End-to-End Learning: The entire pipeline, from pixels to motor commands, is one unified neural network with no hand-coded rules in between. The alternative is a "modular" approach with separate components for perception, planning, and control.

Zero-Shot Generalization: Performing tasks never seen during training, without any additional learning.

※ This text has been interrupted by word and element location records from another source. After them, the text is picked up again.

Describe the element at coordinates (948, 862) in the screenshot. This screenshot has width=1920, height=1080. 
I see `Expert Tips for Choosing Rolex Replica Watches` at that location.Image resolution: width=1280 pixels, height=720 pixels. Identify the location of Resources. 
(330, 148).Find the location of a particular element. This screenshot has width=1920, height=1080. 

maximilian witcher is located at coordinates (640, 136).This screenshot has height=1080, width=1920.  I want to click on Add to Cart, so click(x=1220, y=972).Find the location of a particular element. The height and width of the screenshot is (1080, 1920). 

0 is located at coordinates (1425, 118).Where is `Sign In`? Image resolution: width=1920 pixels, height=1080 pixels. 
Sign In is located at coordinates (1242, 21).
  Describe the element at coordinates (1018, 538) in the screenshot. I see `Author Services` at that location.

This is the holy grail, a robot that "just works" in new situations.


The Gap: Where We Are vs. Brett's Prediction

What "Pixels to Torques" Actually Requires

This phrase sounds simple but requires solving several hard problems:

  1. Temporal Credit Assignment: If a task takes hours, how does the network know which action 3 hours ago contributed to success/failure?
  2. Error Accumulation: Small errors compound over time. A 0.1% position error repeated 10,000 times becomes catastrophic.
  3. State Estimation: The robot must continuously understand where it is, where objects are, what has changed, all from cameras alone.
  4. Long-Horizon Planning: Planning a sequence of hundreds of subtasks while handling unexpected events.

My Assessment: Is the Prediction Realistic?

Technically Possible?, The architecture exists. Helix is the first VLA to output high-rate continuous control of the entire humanoid upper body, including wrists, torso, head, and individual fingers, and can pick up virtually any small household object including thousands of items never encountered before.

Practically Achievable by 2026? Extremely aggressive.

The current gaps are substantial:

  • Home demonstrations are still tightly controlled and short-duration
  • Success rates in truly novel environments hover around 20-50%
  • "Multi-day" autonomy hasn't been demonstrated anywhere

Brett Adcock is making a founder prediction, optimistic by design to attract talent, investment, and attention. His company (Figure) has clear incentives to paint an ambitious picture.

My honest assessment: We'll likely see impressive 1-2 hour autonomous demonstrations in select home settings by late 2026, but "multi-day unsupervised tasks in homes they've never seen" remains aspirational, not imminent.

The rate of progress is genuinely remarkable, but Brett's timeline compresses what I'd estimate as 3-5 years of remaining work into 12 months.